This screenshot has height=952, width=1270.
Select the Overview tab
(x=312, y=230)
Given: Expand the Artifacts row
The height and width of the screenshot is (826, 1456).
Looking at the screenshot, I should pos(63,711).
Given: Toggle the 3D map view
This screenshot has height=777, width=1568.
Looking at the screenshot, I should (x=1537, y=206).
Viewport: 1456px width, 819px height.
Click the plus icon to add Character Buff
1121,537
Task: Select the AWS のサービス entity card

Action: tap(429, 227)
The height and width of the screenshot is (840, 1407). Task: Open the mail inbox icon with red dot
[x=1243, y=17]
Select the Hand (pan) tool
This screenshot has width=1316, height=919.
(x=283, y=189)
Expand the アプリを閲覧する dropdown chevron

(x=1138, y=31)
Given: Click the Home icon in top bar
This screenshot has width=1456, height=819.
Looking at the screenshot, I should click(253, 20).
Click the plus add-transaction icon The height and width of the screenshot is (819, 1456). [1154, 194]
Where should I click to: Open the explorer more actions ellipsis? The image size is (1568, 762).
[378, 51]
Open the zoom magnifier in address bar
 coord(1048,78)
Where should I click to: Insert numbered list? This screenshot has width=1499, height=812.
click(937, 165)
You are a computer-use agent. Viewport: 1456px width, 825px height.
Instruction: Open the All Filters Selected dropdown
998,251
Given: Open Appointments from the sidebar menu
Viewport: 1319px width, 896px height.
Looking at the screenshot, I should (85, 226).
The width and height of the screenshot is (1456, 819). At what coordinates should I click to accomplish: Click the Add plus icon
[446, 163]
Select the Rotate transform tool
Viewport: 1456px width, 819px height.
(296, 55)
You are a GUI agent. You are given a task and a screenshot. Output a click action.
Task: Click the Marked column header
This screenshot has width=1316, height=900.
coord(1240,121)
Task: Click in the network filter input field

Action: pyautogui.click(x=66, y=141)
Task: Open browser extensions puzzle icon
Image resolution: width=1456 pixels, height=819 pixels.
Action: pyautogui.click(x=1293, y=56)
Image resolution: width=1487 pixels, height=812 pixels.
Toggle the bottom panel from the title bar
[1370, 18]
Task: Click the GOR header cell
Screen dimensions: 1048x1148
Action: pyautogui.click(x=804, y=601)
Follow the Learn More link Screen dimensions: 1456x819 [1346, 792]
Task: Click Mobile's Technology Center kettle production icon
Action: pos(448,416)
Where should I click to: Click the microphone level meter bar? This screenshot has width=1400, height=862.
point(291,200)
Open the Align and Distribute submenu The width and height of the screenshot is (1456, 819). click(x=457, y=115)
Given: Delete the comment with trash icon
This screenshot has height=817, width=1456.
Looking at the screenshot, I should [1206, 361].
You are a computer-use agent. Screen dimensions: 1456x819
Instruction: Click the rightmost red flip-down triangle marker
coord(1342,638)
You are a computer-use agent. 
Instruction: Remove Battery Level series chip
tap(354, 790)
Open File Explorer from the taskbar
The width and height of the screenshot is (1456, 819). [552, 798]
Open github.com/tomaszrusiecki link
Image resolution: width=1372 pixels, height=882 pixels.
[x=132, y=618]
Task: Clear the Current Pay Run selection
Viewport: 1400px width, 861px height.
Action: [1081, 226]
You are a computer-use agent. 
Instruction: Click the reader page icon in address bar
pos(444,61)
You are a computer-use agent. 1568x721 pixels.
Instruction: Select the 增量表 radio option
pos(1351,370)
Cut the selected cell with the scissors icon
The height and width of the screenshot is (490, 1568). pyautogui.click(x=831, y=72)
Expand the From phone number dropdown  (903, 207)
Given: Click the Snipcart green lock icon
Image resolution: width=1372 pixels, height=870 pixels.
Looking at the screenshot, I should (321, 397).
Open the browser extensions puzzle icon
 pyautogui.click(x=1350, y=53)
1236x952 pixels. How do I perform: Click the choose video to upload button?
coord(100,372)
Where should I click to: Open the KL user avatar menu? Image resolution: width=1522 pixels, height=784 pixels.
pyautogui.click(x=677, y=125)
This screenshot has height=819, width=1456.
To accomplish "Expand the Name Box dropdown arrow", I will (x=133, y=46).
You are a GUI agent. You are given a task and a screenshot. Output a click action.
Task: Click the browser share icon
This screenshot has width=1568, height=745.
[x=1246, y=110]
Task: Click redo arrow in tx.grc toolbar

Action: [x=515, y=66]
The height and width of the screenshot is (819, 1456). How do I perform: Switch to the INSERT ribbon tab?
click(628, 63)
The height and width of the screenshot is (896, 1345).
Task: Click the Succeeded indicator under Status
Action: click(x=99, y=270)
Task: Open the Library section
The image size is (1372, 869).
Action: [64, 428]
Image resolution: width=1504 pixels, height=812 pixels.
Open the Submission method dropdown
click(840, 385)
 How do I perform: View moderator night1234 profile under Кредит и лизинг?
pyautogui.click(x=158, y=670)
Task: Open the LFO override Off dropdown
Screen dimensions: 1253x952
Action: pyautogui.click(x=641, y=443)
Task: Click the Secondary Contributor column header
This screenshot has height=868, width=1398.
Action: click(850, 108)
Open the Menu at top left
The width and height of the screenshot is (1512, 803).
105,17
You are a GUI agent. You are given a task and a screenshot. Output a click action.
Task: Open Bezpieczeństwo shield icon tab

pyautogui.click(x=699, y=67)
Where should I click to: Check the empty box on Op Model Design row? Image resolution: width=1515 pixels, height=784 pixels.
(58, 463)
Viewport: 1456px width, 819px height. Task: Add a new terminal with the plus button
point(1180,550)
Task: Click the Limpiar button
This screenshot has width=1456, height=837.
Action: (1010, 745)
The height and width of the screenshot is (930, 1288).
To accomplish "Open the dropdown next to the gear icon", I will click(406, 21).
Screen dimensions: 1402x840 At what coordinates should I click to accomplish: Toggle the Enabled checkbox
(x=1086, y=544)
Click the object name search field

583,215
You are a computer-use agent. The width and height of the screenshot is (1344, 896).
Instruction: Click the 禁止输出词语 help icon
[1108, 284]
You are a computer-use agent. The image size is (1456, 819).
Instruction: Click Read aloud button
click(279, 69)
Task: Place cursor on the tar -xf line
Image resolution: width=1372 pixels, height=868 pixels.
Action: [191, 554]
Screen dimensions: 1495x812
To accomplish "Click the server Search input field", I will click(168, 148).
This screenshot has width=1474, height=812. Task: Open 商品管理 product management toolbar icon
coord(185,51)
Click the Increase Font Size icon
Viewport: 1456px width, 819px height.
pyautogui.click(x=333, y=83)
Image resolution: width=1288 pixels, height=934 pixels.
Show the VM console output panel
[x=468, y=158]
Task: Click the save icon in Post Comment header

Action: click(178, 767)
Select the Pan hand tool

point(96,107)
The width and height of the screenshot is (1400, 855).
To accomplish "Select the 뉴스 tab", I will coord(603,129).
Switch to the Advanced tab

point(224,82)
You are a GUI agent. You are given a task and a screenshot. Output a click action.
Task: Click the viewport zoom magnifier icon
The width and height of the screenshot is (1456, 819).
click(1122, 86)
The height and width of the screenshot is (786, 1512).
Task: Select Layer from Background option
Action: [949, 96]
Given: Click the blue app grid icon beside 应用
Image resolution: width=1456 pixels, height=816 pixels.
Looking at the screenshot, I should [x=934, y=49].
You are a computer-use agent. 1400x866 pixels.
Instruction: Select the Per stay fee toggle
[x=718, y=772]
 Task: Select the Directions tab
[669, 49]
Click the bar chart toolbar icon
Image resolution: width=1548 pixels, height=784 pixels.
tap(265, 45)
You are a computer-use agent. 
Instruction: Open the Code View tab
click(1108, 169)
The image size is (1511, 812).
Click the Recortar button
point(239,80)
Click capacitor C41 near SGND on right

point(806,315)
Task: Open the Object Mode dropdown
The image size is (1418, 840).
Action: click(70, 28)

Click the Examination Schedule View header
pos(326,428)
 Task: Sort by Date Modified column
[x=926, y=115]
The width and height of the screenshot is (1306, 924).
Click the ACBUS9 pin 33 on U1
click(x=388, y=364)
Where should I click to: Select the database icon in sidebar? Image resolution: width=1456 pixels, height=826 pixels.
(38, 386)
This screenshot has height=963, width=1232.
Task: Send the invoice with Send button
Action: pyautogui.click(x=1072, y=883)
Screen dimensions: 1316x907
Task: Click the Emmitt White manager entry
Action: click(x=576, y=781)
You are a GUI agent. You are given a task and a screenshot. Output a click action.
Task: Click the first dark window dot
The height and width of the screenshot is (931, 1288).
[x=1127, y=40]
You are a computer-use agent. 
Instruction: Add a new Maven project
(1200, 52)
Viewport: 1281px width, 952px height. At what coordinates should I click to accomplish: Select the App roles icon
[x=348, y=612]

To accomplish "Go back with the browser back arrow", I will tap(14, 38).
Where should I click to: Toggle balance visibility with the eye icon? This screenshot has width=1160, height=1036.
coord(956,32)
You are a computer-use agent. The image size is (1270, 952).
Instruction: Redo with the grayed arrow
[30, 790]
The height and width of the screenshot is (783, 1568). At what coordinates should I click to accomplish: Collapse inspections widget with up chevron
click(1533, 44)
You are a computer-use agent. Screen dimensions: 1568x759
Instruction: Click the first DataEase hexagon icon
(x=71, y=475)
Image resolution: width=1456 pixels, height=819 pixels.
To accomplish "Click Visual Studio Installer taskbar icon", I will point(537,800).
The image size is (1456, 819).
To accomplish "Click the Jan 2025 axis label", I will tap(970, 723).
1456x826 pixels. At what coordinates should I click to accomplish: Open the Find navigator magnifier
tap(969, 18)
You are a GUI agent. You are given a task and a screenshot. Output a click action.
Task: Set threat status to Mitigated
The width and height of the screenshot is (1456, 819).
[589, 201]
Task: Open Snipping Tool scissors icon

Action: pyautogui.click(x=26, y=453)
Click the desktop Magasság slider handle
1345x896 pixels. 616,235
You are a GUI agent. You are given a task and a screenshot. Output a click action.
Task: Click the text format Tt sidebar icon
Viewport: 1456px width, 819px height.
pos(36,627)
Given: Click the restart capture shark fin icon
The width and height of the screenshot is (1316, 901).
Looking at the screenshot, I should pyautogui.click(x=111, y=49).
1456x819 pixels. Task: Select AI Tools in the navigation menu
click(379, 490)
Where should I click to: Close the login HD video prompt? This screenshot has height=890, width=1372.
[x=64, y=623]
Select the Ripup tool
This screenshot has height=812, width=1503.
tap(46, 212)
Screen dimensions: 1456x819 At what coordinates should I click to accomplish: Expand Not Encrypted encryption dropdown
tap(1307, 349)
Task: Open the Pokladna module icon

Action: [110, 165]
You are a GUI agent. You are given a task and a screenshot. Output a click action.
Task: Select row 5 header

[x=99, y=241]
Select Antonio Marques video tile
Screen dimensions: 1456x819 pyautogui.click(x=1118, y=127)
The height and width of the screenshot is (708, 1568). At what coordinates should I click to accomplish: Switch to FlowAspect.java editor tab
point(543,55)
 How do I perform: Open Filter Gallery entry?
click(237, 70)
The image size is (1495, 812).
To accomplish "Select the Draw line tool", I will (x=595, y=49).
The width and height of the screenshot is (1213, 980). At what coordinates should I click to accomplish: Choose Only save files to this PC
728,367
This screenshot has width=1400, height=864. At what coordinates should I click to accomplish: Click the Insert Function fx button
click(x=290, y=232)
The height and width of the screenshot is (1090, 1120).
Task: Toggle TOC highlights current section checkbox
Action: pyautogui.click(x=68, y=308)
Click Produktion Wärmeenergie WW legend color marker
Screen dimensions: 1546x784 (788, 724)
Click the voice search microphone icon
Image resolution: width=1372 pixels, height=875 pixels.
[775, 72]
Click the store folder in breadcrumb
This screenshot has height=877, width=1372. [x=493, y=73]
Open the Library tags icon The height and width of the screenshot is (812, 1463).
☆ ☆ ☆ ☆ ☆ ☆ ☆
▸ **Brief**
Nothing but the lines above from the one containing "Click the desktop Magasság slider handle" through the one containing "Given: Click the restart" should appear in the answer, each repeated exactly.

▸ **Task answer**
Click the desktop Magasság slider handle
1345x896 pixels. 616,235
You are a GUI agent. You are given a task and a screenshot. Output a click action.
Task: Click the text format Tt sidebar icon
Viewport: 1456px width, 819px height.
pos(36,627)
Given: Click the restart capture shark fin icon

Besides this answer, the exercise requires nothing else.